• PROBLEM TO SOLVE: Format each line of the records below as one string in a JSON list, dropping any blank lines.

• EXERCISE INPUT:
BEGIN

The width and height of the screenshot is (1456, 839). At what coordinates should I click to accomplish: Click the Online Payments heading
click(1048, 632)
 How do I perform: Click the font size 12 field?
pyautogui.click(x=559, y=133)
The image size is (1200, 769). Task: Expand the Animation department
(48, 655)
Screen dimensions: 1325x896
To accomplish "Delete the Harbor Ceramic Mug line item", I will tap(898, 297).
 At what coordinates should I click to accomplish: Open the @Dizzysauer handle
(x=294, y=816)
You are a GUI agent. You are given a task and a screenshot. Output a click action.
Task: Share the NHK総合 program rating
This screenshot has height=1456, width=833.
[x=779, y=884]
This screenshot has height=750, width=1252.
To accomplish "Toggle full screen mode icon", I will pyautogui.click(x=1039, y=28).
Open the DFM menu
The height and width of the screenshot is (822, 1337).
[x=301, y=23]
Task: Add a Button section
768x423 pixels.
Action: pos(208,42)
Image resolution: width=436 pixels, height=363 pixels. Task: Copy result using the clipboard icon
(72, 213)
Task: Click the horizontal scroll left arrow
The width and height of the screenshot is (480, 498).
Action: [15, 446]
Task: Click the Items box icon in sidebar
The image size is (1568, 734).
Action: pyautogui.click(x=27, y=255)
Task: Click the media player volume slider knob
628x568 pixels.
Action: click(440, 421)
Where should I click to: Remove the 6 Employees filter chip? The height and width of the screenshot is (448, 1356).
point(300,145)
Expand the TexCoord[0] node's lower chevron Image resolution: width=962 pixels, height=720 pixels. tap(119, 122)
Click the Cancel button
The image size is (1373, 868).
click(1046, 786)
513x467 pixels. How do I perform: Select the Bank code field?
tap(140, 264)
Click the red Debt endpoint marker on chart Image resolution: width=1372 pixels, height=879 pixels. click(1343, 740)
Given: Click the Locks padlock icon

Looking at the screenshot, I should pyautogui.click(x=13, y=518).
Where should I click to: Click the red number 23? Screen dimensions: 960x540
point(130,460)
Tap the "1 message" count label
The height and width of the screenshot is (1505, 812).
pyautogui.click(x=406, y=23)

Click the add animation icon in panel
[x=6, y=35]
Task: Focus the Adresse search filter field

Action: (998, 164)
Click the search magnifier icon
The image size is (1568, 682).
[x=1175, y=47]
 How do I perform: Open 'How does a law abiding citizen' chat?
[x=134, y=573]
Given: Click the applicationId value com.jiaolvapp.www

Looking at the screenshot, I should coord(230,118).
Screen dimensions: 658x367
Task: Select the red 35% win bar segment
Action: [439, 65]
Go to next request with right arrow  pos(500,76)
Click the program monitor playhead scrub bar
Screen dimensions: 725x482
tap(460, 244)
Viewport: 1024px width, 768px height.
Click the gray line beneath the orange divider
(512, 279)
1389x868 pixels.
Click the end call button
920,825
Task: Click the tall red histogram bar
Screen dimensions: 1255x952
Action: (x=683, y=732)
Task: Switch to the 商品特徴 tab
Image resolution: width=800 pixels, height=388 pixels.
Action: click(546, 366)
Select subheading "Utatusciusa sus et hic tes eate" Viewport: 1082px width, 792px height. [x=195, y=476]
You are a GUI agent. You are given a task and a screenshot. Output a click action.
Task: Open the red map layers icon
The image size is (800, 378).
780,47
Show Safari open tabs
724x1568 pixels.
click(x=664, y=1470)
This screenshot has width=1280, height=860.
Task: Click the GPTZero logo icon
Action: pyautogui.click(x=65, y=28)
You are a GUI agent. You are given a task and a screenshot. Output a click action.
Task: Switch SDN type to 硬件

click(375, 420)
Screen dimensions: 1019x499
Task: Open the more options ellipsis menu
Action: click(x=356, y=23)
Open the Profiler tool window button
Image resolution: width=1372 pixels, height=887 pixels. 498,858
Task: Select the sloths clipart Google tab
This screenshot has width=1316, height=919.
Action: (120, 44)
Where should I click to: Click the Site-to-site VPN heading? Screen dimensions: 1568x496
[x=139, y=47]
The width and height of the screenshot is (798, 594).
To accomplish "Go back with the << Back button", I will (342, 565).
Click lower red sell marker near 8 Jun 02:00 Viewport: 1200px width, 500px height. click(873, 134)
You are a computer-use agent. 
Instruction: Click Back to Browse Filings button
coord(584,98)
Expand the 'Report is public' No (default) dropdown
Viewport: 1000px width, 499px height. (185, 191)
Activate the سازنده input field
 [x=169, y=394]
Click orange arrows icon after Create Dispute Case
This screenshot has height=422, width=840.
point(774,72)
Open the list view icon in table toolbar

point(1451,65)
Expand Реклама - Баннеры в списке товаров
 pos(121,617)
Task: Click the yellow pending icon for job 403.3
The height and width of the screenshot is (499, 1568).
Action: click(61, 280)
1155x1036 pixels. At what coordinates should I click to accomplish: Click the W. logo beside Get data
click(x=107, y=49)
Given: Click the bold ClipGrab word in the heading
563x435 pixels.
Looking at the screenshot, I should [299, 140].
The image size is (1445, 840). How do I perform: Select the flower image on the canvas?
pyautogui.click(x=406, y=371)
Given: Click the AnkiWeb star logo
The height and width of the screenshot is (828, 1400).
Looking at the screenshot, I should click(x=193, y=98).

END

• WRITTEN RESPONSE:
[
  "The width and height of the screenshot is (1456, 839). At what coordinates should I click to accomplish: Click the Online Payments heading",
  "click(1048, 632)",
  " How do I perform: Click the font size 12 field?",
  "pyautogui.click(x=559, y=133)",
  "The image size is (1200, 769). Task: Expand the Animation department",
  "(48, 655)",
  "Screen dimensions: 1325x896",
  "To accomplish \"Delete the Harbor Ceramic Mug line item\", I will tap(898, 297).",
  " At what coordinates should I click to accomplish: Open the @Dizzysauer handle",
  "(x=294, y=816)",
  "You are a GUI agent. You are given a task and a screenshot. Output a click action.",
  "Task: Share the NHK総合 program rating",
  "This screenshot has height=1456, width=833.",
  "[x=779, y=884]",
  "This screenshot has height=750, width=1252.",
  "To accomplish \"Toggle full screen mode icon\", I will pyautogui.click(x=1039, y=28).",
  "Open the DFM menu",
  "The height and width of the screenshot is (822, 1337).",
  "[x=301, y=23]",
  "Task: Add a Button section",
  "768x423 pixels.",
  "Action: pos(208,42)",
  "Image resolution: width=436 pixels, height=363 pixels. Task: Copy result using the clipboard icon",
  "(72, 213)",
  "Task: Click the horizontal scroll left arrow",
  "The width and height of the screenshot is (480, 498).",
  "Action: [15, 446]",
  "Task: Click the Items box icon in sidebar",
  "The image size is (1568, 734).",
  "Action: pyautogui.click(x=27, y=255)",
  "Task: Click the media player volume slider knob",
  "628x568 pixels.",
  "Action: click(440, 421)",
  "Where should I click to: Remove the 6 Employees filter chip? The height and width of the screenshot is (448, 1356).",
  "point(300,145)",
  "Expand the TexCoord[0] node's lower chevron Image resolution: width=962 pixels, height=720 pixels. tap(119, 122)",
  "Click the Cancel button",
  "The image size is (1373, 868).",
  "click(1046, 786)",
  "513x467 pixels. How do I perform: Select the Bank code field?",
  "tap(140, 264)",
  "Click the red Debt endpoint marker on chart Image resolution: width=1372 pixels, height=879 pixels. click(1343, 740)",
  "Given: Click the Locks padlock icon",
  "Looking at the screenshot, I should pyautogui.click(x=13, y=518).",
  "Where should I click to: Click the red number 23? Screen dimensions: 960x540",
  "point(130,460)",
  "Tap the \"1 message\" count label",
  "The height and width of the screenshot is (1505, 812).",
  "pyautogui.click(x=406, y=23)",
  "Click the add animation icon in panel",
  "[x=6, y=35]",
  "Task: Focus the Adresse search filter field",
  "Action: (998, 164)",
  "Click the search magnifier icon",
  "The image size is (1568, 682).",
  "[x=1175, y=47]",
  " How do I perform: Open 'How does a law abiding citizen' chat?",
  "[x=134, y=573]",
  "Given: Click the applicationId value com.jiaolvapp.www",
  "Looking at the screenshot, I should coord(230,118).",
  "Screen dimensions: 658x367",
  "Task: Select the red 35% win bar segment",
  "Action: [439, 65]",
  "Go to next request with right arrow  pos(500,76)",
  "Click the program monitor playhead scrub bar",
  "Screen dimensions: 725x482",
  "tap(460, 244)",
  "Viewport: 1024px width, 768px height.",
  "Click the gray line beneath the orange divider",
  "(512, 279)",
  "1389x868 pixels.",
  "Click the end call button",
  "920,825",
  "Task: Click the tall red histogram bar",
  "Screen dimensions: 1255x952",
  "Action: (x=683, y=732)",
  "Task: Switch to the 商品特徴 tab",
  "Image resolution: width=800 pixels, height=388 pixels.",
  "Action: click(546, 366)",
  "Select subheading \"Utatusciusa sus et hic tes eate\" Viewport: 1082px width, 792px height. [x=195, y=476]",
  "You are a GUI agent. You are given a task and a screenshot. Output a click action.",
  "Task: Open the red map layers icon",
  "The image size is (800, 378).",
  "780,47",
  "Show Safari open tabs",
  "724x1568 pixels.",
  "click(x=664, y=1470)",
  "This screenshot has width=1280, height=860.",
  "Task: Click the GPTZero logo icon",
  "Action: pyautogui.click(x=65, y=28)",
  "You are a GUI agent. You are given a task and a screenshot. Output a click action.",
  "Task: Switch SDN type to 硬件",
  "click(375, 420)",
  "Screen dimensions: 1019x499",
  "Task: Open the more options ellipsis menu",
  "Action: click(x=356, y=23)",
  "Open the Profiler tool window button",
  "Image resolution: width=1372 pixels, height=887 pixels. 498,858",
  "Task: Select the sloths clipart Google tab",
  "This screenshot has width=1316, height=919.",
  "Action: (120, 44)",
  "Where should I click to: Click the Site-to-site VPN heading? Screen dimensions: 1568x496",
  "[x=139, y=47]",
  "The width and height of the screenshot is (798, 594).",
  "To accomplish \"Go back with the << Back button\", I will (342, 565).",
  "Click lower red sell marker near 8 Jun 02:00 Viewport: 1200px width, 500px height. click(873, 134)",
  "You are a computer-use agent. ",
  "Instruction: Click Back to Browse Filings button",
  "coord(584,98)",
  "Expand the 'Report is public' No (default) dropdown",
  "Viewport: 1000px width, 499px height. (185, 191)",
  "Activate the سازنده input field",
  " [x=169, y=394]",
  "Click orange arrows icon after Create Dispute Case",
  "This screenshot has height=422, width=840.",
  "point(774,72)",
  "Open the list view icon in table toolbar",
  "point(1451,65)",
  "Expand Реклама - Баннеры в списке товаров",
  " pos(121,617)",
  "Task: Click the yellow pending icon for job 403.3",
  "The height and width of the screenshot is (499, 1568).",
  "Action: click(61, 280)",
  "1155x1036 pixels. At what coordinates should I click to accomplish: Click the W. logo beside Get data",
  "click(x=107, y=49)",
  "Given: Click the bold ClipGrab word in the heading",
  "563x435 pixels.",
  "Looking at the screenshot, I should [299, 140].",
  "The image size is (1445, 840). How do I perform: Select the flower image on the canvas?",
  "pyautogui.click(x=406, y=371)",
  "Given: Click the AnkiWeb star logo",
  "The height and width of the screenshot is (828, 1400).",
  "Looking at the screenshot, I should click(x=193, y=98)."
]